Directions:
From the line that contains "You are a GUI" to the last line of the entries, set down each line exactly as written, both ends included, with nothing else.

Data excerpts: Begin

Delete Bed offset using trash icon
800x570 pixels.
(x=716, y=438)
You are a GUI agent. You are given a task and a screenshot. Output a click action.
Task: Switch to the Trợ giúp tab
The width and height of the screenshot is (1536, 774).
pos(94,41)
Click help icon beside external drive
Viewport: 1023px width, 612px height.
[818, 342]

Data excerpts: End

Solved problem:
You are a GUI agent. You are given a task and a screenshot. Output a click action.
Task: Switch to the Trợ giúp tab
The width and height of the screenshot is (1536, 774).
pos(94,41)
Click help icon beside external drive
Viewport: 1023px width, 612px height.
[818, 342]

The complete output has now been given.